À QUEL ÂGE DEVRAIT-ON POUVOIR S'ACHETER DU CANNABIS DE FAÇON LÉGALE ?

« La réponse n'est pas facile », reconnaît M. Morin. Pour l'INSPQ, l'âge de 21 ans privilégié par certains États américains serait trop tardif, car il inciterait les jeunes, proportionnellement plus nombreux à consommer, à continuer de s'approvisionner sur le marché illicite. L'INSPQ note qu'on pourrait souhaiter retarder le plus possible l'âge d'initiation afin de limiter les effets délétères sur le développement du cerveau. « L'âge de 18 ans semble logique », dit M. Morin.

DONC LÉGALISER LE CANNABIS, EST-CE UNE BONNE IDÉE ?

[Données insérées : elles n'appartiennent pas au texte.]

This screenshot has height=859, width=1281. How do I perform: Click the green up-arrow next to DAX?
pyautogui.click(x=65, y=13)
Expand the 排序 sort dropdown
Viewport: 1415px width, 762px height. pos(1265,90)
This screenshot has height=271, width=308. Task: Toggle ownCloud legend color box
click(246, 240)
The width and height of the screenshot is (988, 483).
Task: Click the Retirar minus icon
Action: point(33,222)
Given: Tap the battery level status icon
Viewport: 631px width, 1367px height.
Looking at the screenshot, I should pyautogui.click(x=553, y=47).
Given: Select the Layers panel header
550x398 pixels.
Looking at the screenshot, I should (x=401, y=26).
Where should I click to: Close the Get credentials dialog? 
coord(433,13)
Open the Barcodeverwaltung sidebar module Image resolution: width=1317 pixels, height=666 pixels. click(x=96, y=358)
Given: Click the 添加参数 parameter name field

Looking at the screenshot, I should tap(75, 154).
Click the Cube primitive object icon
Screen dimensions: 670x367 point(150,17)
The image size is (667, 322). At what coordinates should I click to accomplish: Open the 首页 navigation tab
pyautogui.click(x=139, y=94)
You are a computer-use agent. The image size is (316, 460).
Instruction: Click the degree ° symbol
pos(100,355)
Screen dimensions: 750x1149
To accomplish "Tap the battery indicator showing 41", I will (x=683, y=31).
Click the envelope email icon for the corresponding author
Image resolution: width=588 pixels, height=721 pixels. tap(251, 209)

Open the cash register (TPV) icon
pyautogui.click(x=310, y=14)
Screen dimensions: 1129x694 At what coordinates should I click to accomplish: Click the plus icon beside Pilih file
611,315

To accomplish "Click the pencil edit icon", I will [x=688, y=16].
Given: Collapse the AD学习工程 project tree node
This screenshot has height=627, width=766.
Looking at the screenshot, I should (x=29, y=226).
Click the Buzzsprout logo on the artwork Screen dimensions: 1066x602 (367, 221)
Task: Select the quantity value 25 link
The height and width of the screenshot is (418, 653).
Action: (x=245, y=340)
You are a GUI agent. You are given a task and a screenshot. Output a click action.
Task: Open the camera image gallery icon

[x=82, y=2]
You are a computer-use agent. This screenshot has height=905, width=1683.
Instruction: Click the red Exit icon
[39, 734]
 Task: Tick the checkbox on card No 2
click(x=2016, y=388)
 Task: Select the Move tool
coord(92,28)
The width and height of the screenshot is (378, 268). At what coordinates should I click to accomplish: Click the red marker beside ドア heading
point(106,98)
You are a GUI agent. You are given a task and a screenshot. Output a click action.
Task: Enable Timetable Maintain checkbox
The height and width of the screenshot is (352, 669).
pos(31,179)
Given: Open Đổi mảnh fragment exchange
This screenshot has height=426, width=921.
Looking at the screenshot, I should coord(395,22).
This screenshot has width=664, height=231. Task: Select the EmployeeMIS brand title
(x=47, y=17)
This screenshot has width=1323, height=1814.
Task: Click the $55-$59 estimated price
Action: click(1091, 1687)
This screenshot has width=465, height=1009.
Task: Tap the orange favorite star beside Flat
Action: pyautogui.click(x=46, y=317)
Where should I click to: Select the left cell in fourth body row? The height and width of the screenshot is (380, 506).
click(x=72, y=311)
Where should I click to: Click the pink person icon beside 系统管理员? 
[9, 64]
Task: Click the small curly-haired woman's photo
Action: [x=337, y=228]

La légalisation du cannabis est « a priori, compatible avec une amélioration de la santé publique au Québec ». Mais les conditions pour que ce potentiel se réalise sont nombreuses. L'INSPQ rappelle qu'une approche « visant la prévention et la réduction des méfaits » de même que la protection de la santé publique devrait être préconisée.

DANGER DE LA BANALISATION

Un sondage mené récemment sur l'acceptabilité sociale de l'alcool et du cannabis auprès de 4200 répondants par l'Association pour la santé publique du Québec (ASPQ) révèle que les Québécois sont plus méfiants à l'égard du cannabis que de l'alcool. Alors que 37 % des répondants estiment que le principal danger du cannabis est pour la santé, les répondants estiment que le principal danger de l'alcool concerne plutôt l'altération de la personnalité et du jugement (26 %) et les risques sociaux (25 %). « Les risques pour la santé de l'alcool ont été prouvés. Mais il y a une résistance parce que ça nous confronte dans nos habitudes de vie », affirme Émilie Dansereau-Trahan de l'ASPQ. Celle-ci souligne que les risques du cannabis sont perçus comme étant plus grands, car le produit est illégal. Mais advenant sa légalisation, il faudra veiller à ne pas banaliser sa consommation, comme on le fait avec l'alcool actuellement, estime Mme Dansereau-Trahan.